Komşuların havluları, paspaslar, terlik tekleri, güneş şemsiyelerinin sapları, termoslar, erkek ve kadın mayoları, kovalar....

Oğuz Aral bu durumda, günün ikinci yarısını gelen eşyaların sahiplerini bulup sokak sokak iade etmekle geçiriyordu ve elbette gece beni arıyordu, küfür etmek için.

Plaja arkasında anne ve dokuz yavrusuyla gitmesine gidiyordu ama, biraz sonra yavrular çevreden ona güneş yağı şişelerini taşımaya başladıklarında canı sıkılıyordu.

O da ön kapıdan kemikleri onlara atıp, arka pencereden plaja doğru var gücüyle koşmakta bulmuştu çareyi.

Zaten plaja varıp ‘Oh...’ dediğinde, anne ve yavrular çoktan onun havlusunu sereceği yerde oturmuş oluyorlardı.

Ve birazdan güneş yağı şişeleri ile terliğinin teki kaybolmuş insanların sesleri gelmeye başlıyordu.

Elbette o gece kesinlikle bana telefon açıyordu Oğuz Aral, en içten dileklerini bildirmek üzere.

Sonra Müşfik Kenter’in oynadığı ‘Huysuz İhtiyar’ tiyatro oyunu ‘Bekir’in itleri’ diye başlıyor, öyle bitiyordu.

*

Dün odamda Oğuz Ağabey’in beni çizdiği ve imzalayıp gönderdiği karikatüre bakarken tüm bunları düşündüm.

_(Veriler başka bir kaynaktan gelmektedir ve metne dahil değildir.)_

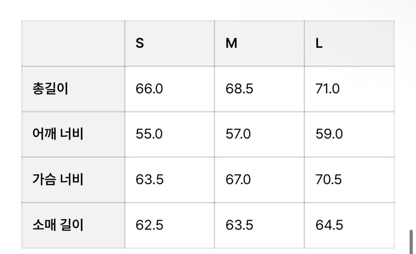This screenshot has height=254, width=416.
Task: Select the 57.0 shoulder width cell
Action: click(x=238, y=134)
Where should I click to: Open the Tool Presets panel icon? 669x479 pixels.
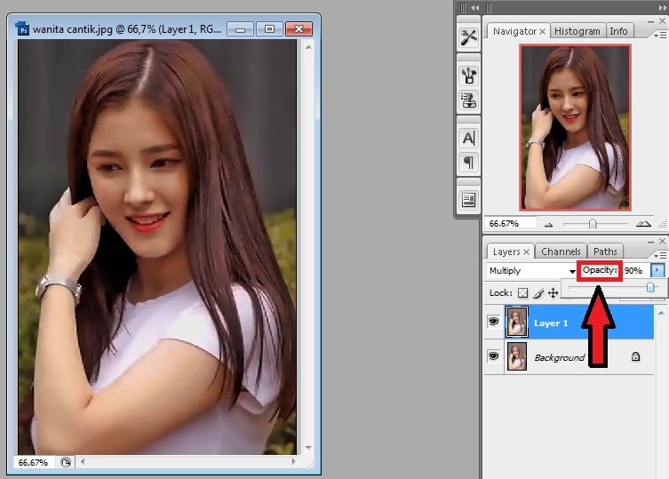click(468, 38)
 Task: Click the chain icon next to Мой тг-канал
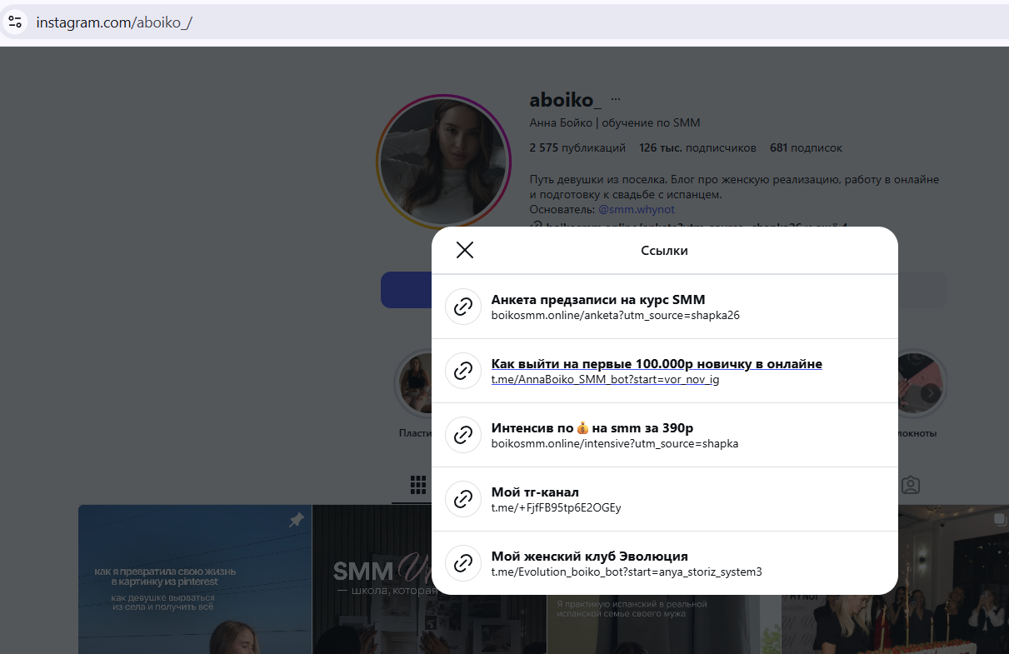click(463, 499)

Yazgıya bakın; peş peşe giden iki dostum yüzünden, bu kez yanaklarımda onlar adına damlalar birbirine karışıyor.

Yüreklerimizi söküp götüren ayrılıklar karşısında, kimseyi üzmemek için işi şakalara boğmak istesek de boşuna sanki...

Artık hangi damla, kimin için bilemiyorum.